Karin Mayer Rubinstein, CEO of Israel Advanced Technology Industries (IATI) (Sivan Farag)

But only 92 companies were established in 2020, compared to 152 in 2019, continuing a decrease that started in 2017. In 2016, 192 companies were founded.

The sharp decrease in 2020 could be explained by the outbreak of the COVID-19 pandemic, which hit Israel at the end of the first quarter of that year, causing the “steep decline” in the number of companies set up that year.

According to the data, the industry is still heavily biased toward medical devices, which represent approximately 40% of the life science companies in 2020, a figure that hasn’t grown in the past few years. Biotechnology and digital health are the next largest subsectors with 468 and 476 companies, respectively, representing approximately 53% of all life science companies.

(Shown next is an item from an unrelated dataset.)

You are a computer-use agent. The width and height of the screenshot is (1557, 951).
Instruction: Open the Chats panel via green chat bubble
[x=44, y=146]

Over the last six years, 47 Israeli life sciences companies were acquired in merger and acquisition deals, for a total of more than $9 billion. Mazor Robotics was snapped up in 2018 by Irish-US firm Medtronic for $1.6 billion, making it the largest acquisition in the history of the Israeli life sciences industry. Lumenis was acquired in 2019 for $1.2 billion, by funds affiliated with Baring Private Equity Asia (BEPA), making it one of the top five largest M&A deals in Israel that year.

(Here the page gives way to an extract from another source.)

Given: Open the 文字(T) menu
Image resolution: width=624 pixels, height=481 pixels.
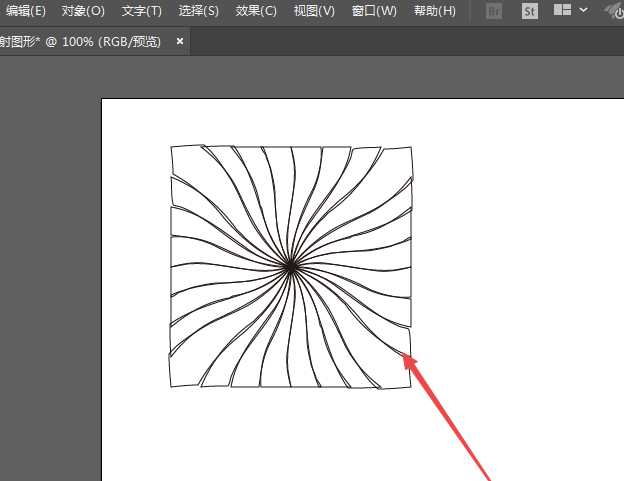Looking at the screenshot, I should click(x=141, y=11).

M&A deals in the life sciences sector in 2020, however, plunged to just $900 million in 11 deals, compared to a $2.08 billion in 21 deals in 2019 and $2.7 billion in 20 deals in 2018. Last year was the first year that did not bring any major acquisition deals of over $1 billion, after three consecutive years of such deals, the report showed.

The 2020 M&A figure was the lowest in three years, and could be attributed to buyers being sidelined by the coronavirus pandemic. In the first quarter of 2021, there were five acquisitions for a total of $396 million, the report said.

A back surgeon looks at a 3D model of a patient’s spinal column in preparation for surgery using the Mazor Renaissance system (Courtesy)

The IATI called on the government to set up a local body, with functions similar to that of the US Food & Drug Administration, to make sure Israeli firms can develop their drugs and medical technologies in Israel and conduct a greater number of clinical trials locally rather than abroad.

“The establishment of an Israeli FDA will boost the Israeli life sciences industry and will be a magnet for global companies operating in the field. Along with the strategic need, there is an economic potential estimated at tens and hundreds of billions of dollars,” Mayer Rubinstein, the CEO of the IATI, said.

The Abraham Accords, signed between Israel and the United Arab Emirates last year, hold the promise of economic opportunities also in the health tech sector, the report said.

“The new agreements open a new market to the Israeli healthcare ecosystem,” the report said. This new market “is eager to adopt new technologies while also serving as a potential liaison to additional new Arab markets.”

In addition, Israeli startups and VCs can benefit from the UAE’s extensive funding capabilities, while Israeli universities and research and development can initiate joint research projects with new UAE partners, “building on UAE’s thirst for new knowledge.”